▶ [Assignment]:
With pictures left out, please repeat word for word the lines from the one containing "The image size is (1200, 630)." through the end of the records.

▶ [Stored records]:
##############################
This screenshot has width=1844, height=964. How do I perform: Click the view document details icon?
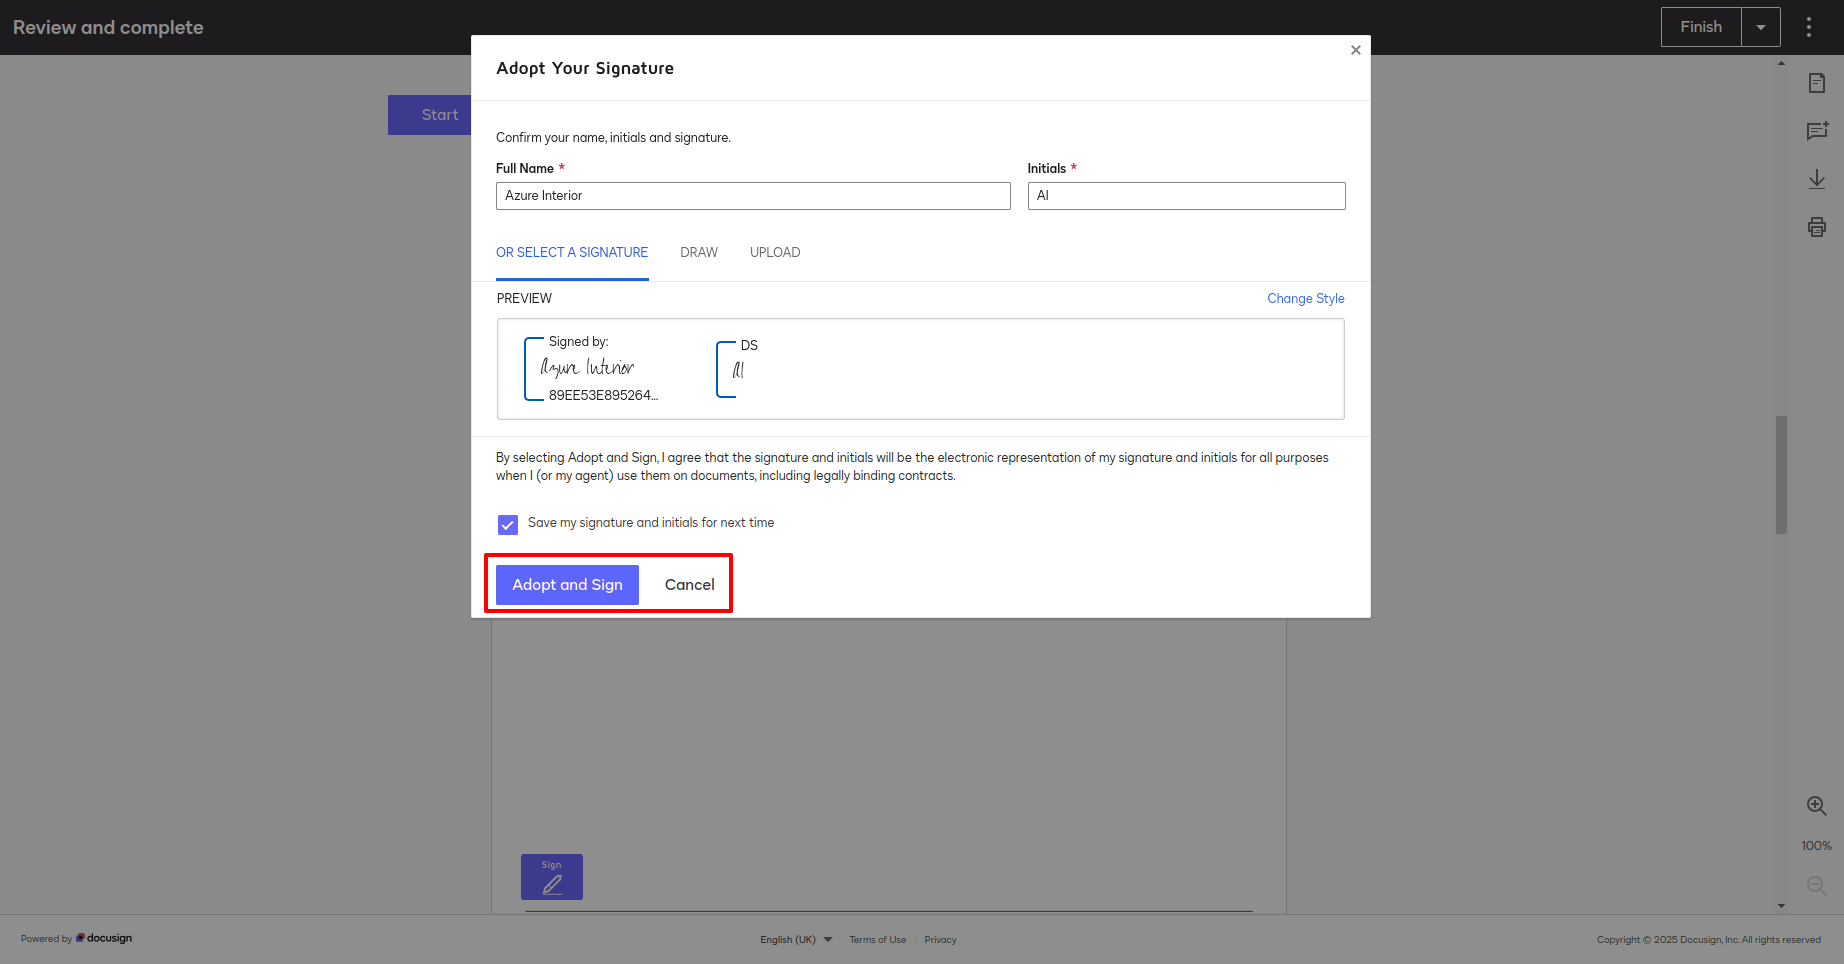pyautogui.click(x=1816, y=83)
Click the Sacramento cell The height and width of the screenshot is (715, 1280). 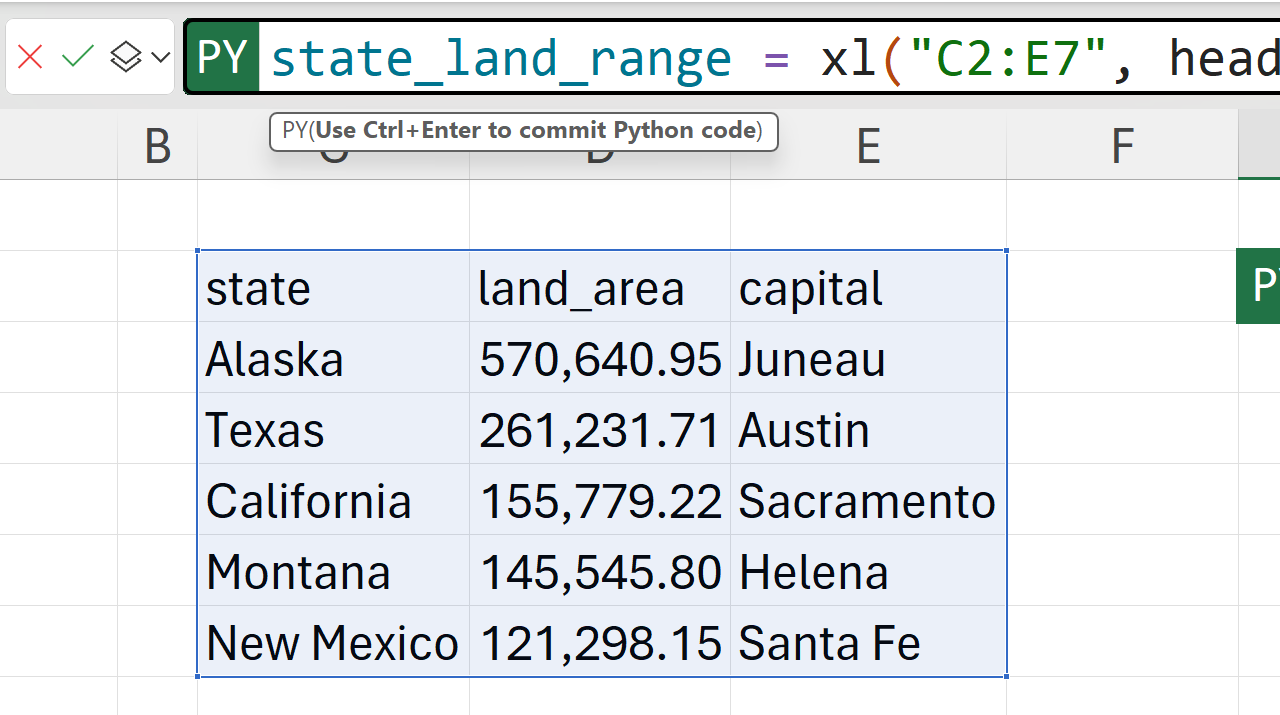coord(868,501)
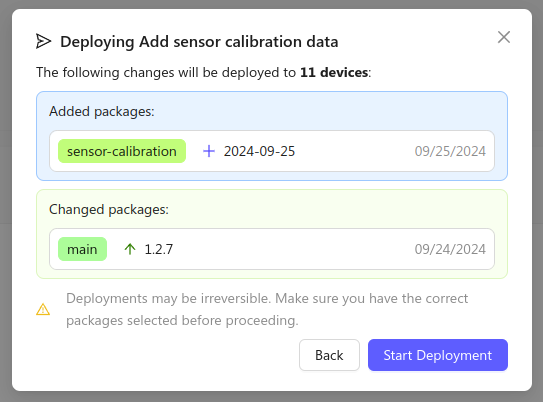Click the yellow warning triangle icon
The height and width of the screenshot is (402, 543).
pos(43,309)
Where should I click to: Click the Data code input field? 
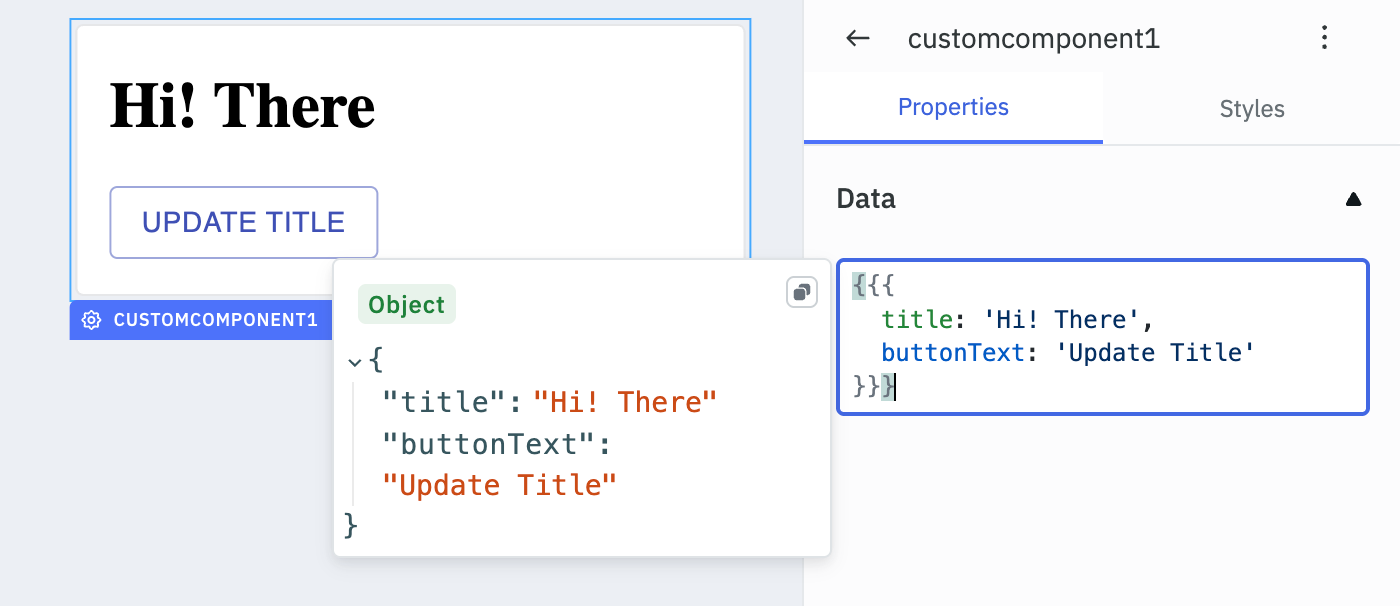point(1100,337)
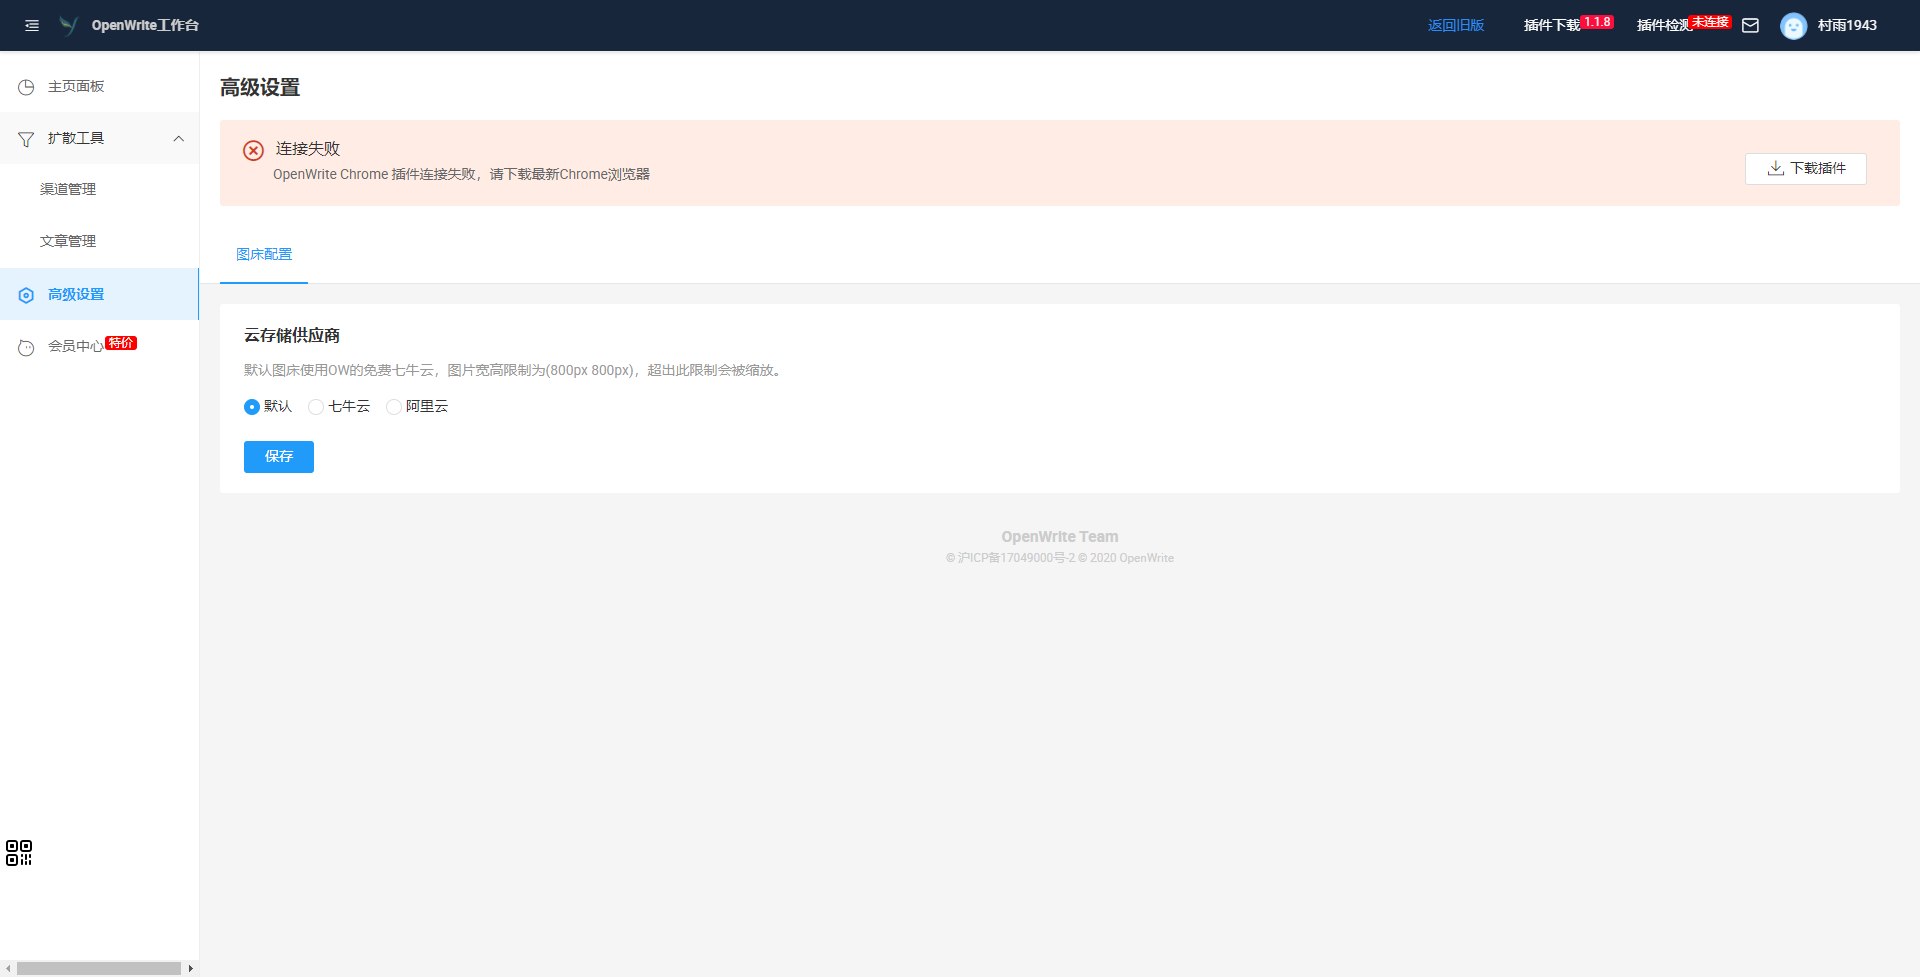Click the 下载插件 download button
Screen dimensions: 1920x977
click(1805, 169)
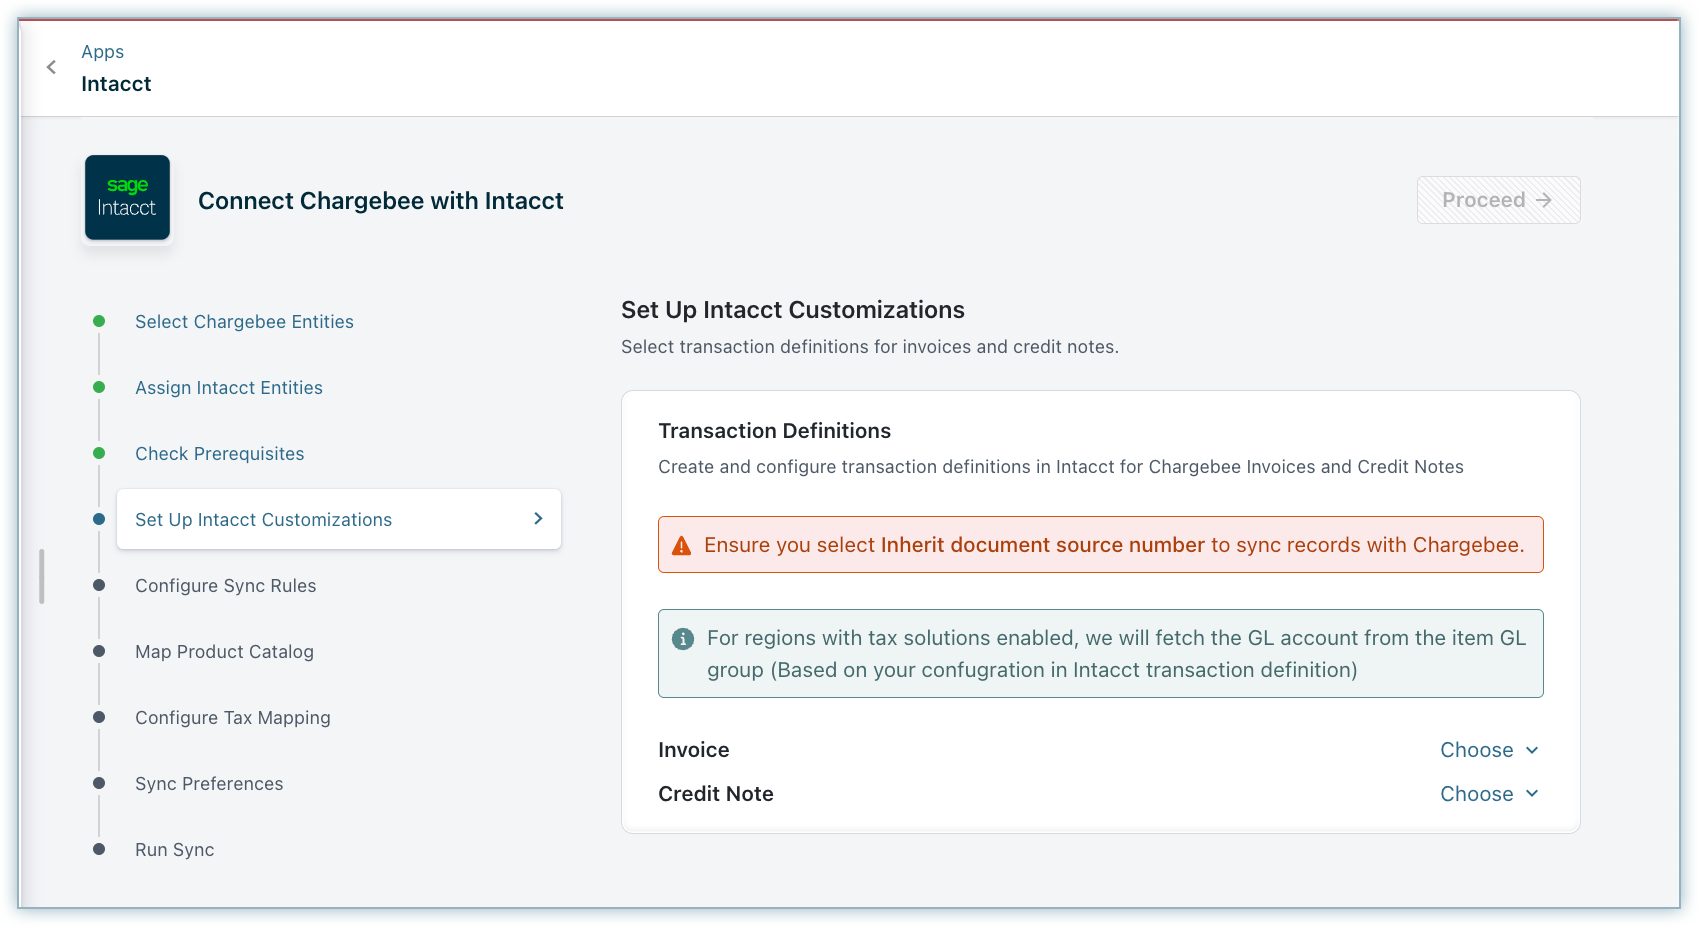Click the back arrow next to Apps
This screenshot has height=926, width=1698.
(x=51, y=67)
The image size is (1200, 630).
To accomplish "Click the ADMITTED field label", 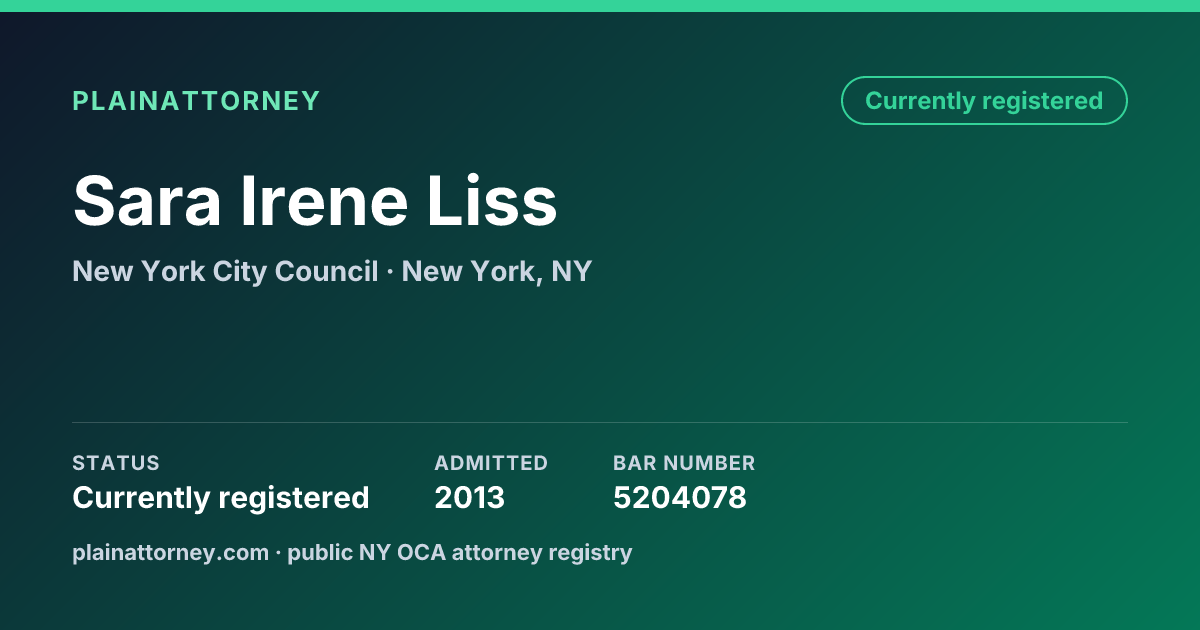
##############################
▶ [Exercise solution]:
The image size is (1200, 630).
To accomplish "Click the ADMITTED field label", 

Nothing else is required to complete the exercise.